**Input data**.
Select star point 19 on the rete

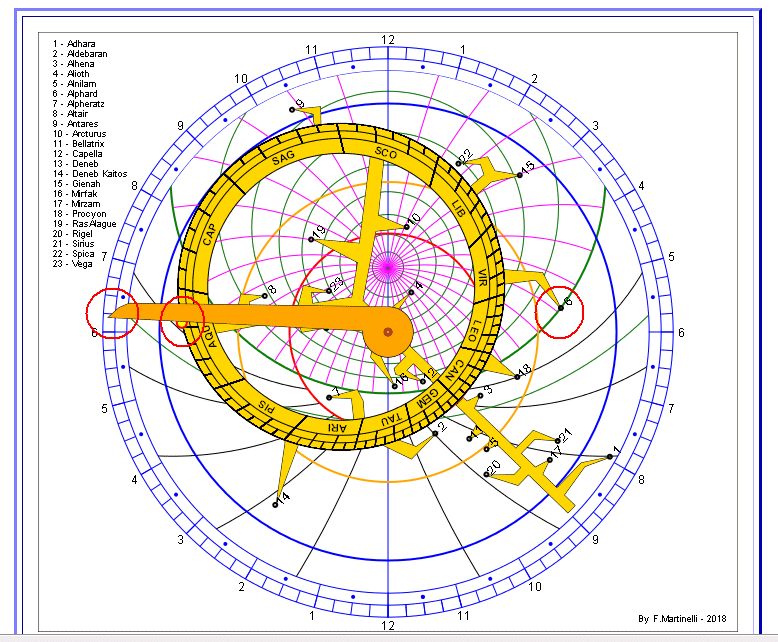coord(311,239)
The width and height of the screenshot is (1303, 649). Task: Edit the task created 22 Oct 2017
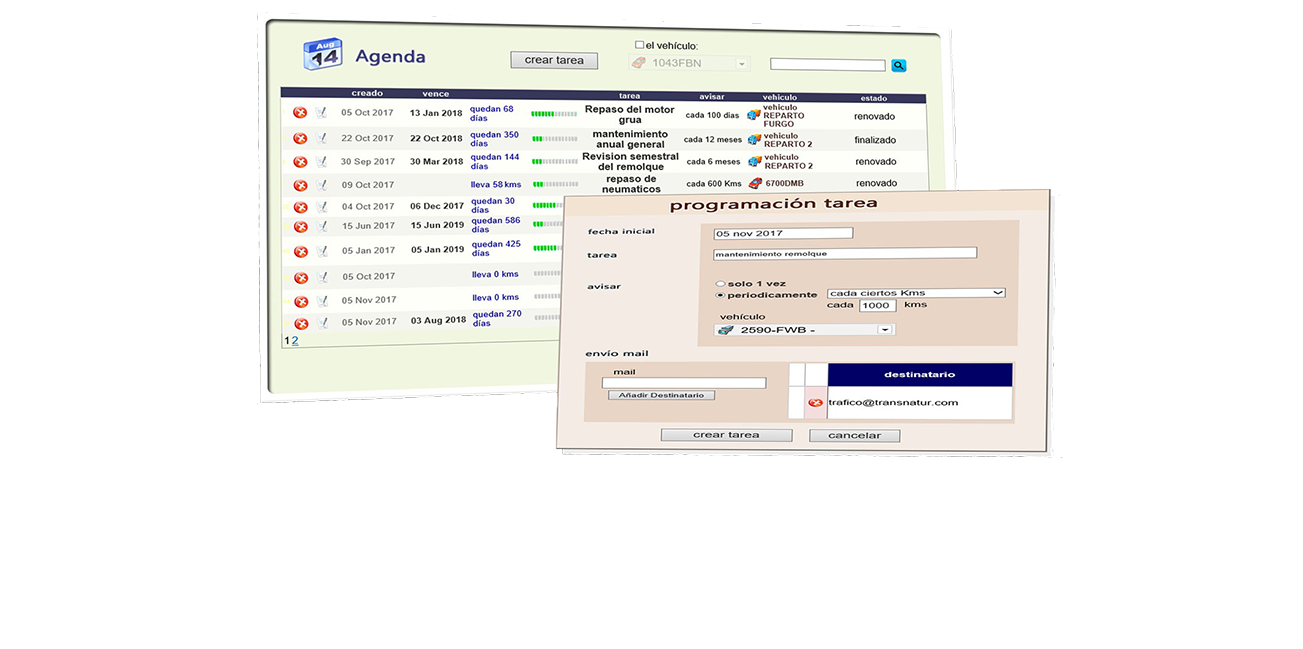(322, 138)
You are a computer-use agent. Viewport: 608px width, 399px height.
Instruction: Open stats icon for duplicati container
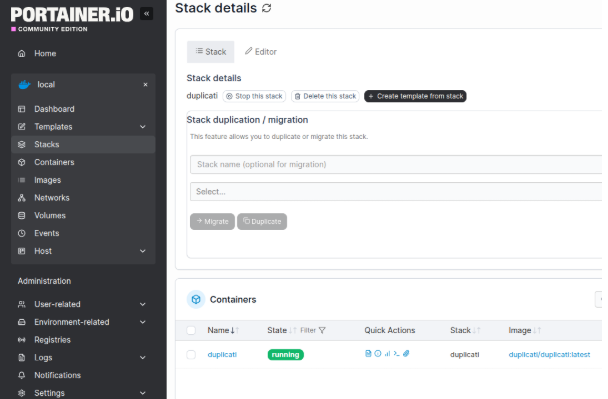387,353
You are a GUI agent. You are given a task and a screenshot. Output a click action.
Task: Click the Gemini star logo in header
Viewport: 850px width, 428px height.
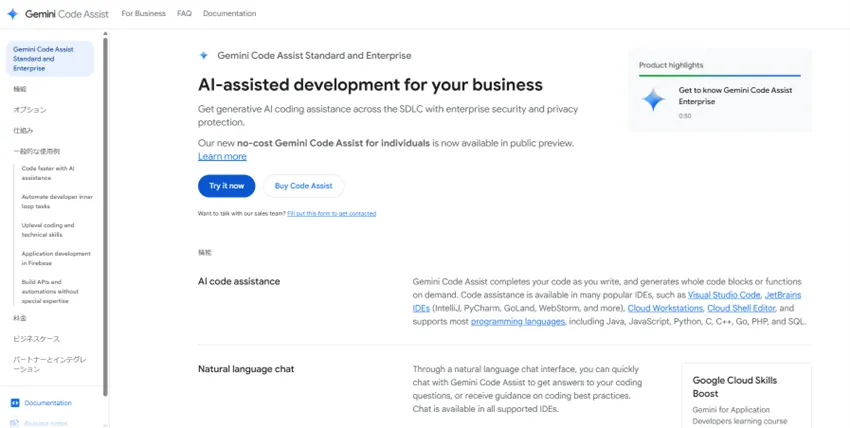[12, 14]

**Task requirements**. Your task is an exact printout of the records above, with no pictures.

**Your solution**.
Select star point 19 on the rete

coord(311,239)
The width and height of the screenshot is (1303, 649). Task: Edit the task created 22 Oct 2017
(322, 138)
You are a computer-use agent. Viewport: 608px width, 399px height.
Instruction: Open stats icon for duplicati container
387,353
You are a GUI agent. You are given a task and a screenshot. Output a click action.
Task: Click the Gemini star logo in header
Viewport: 850px width, 428px height.
[12, 14]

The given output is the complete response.